Use of Radar Imagery for Monitoring of Ungauged Rivers
This course provides the specialized skills to measure water levels in remote, ungauged
rivers using satellite radar altimetry. You will learn to process and analyze satellite data to
create hydrologic insights where ground-based monitoring is impossible. The curriculum
covers the core principles of altimetry, the technique for establishing and validating Virtual
Stations (VS) at river crossings, and the methods to transform raw data into reliable water
level time series. Empower yourself to perform discharge estimation and robust hydrologic
analysis in any basin, anywhere.
Deep Learning for Hydrological Time Series Prediction
This course provides a practical introduction to the use of Deep Learning, particularly Long Short-Term Memory (LSTM) networks, for the prediction of hydrological time series. It is designed for professionals, PhD candidates, and students with basic knowledge of AI and Python.

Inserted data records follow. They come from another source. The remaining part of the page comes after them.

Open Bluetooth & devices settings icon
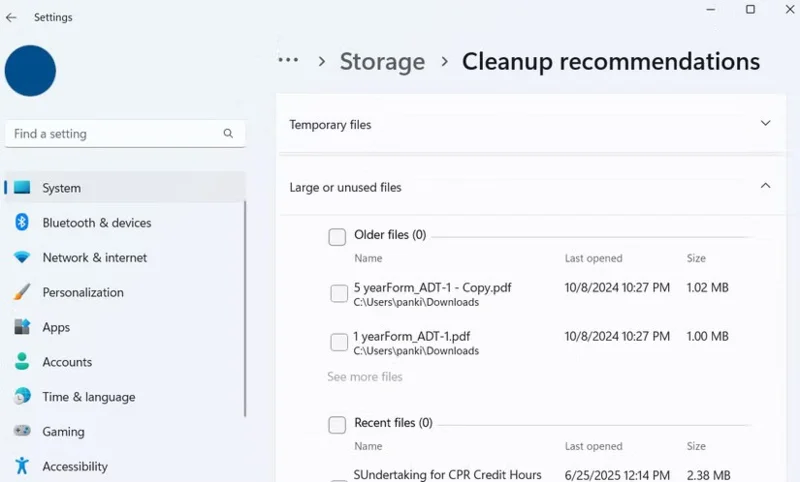 [22, 222]
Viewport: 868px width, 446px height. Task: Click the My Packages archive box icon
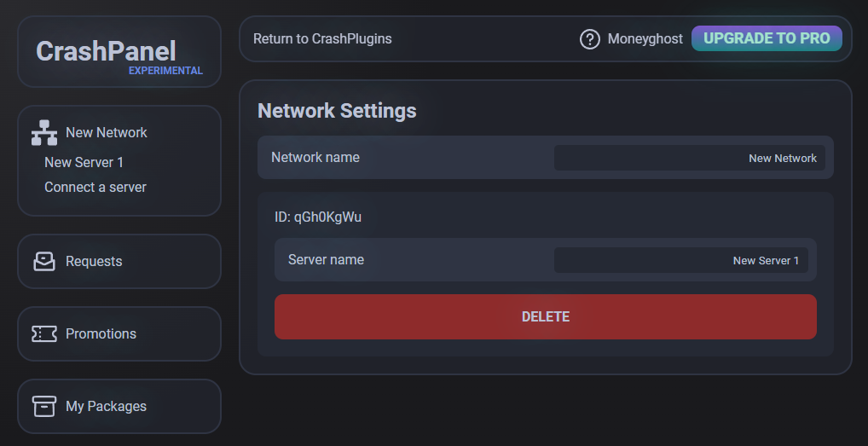[44, 407]
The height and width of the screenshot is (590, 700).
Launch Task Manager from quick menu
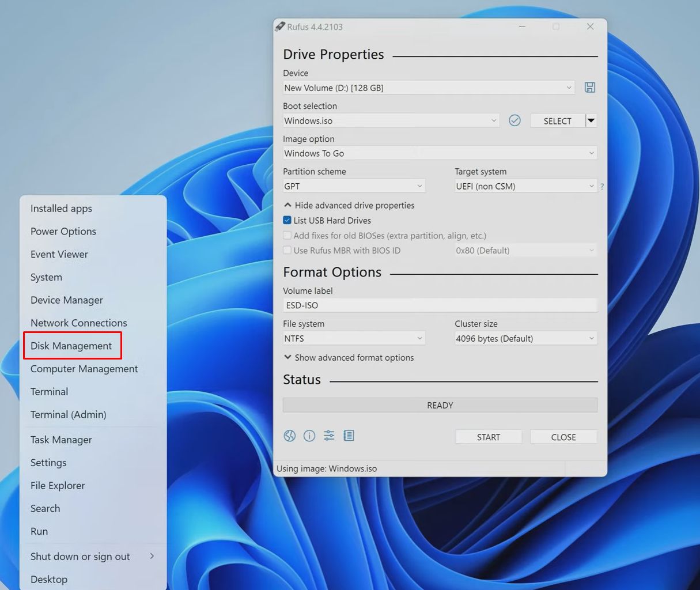tap(60, 440)
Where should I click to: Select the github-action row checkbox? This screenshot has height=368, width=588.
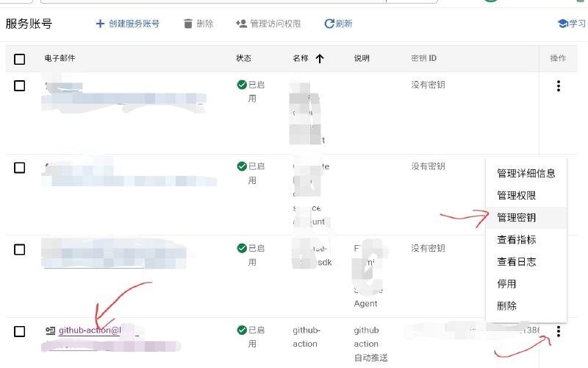[x=20, y=331]
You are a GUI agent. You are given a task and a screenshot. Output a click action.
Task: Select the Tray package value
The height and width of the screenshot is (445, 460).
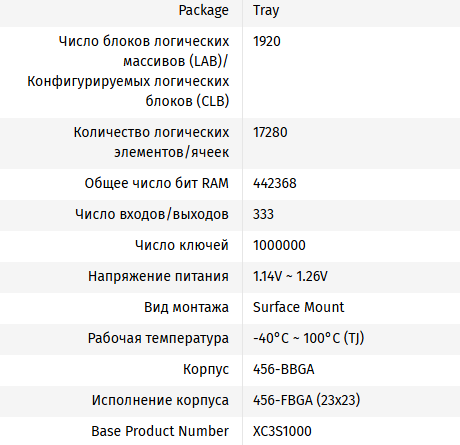click(x=266, y=11)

At first, participants will explore the key challenges and fundamental concepts of time series modeling, as well as the reasons for applying neural networks in hydrology. Then, they will learn the complete theoretical approach, including data preprocessing, LSTM model construction, and performance evaluation using indicators such as R², RMSE, and NSE. Finally, a guided hands-on session will allow participants to apply these concepts to a real case study using a Python notebook (Google Colab), with result visualization, interpretation, and manual optimization.
By the end of the training, participants will be able to design, train, and validate a simple LSTM model while understanding its limitations and potential improvements.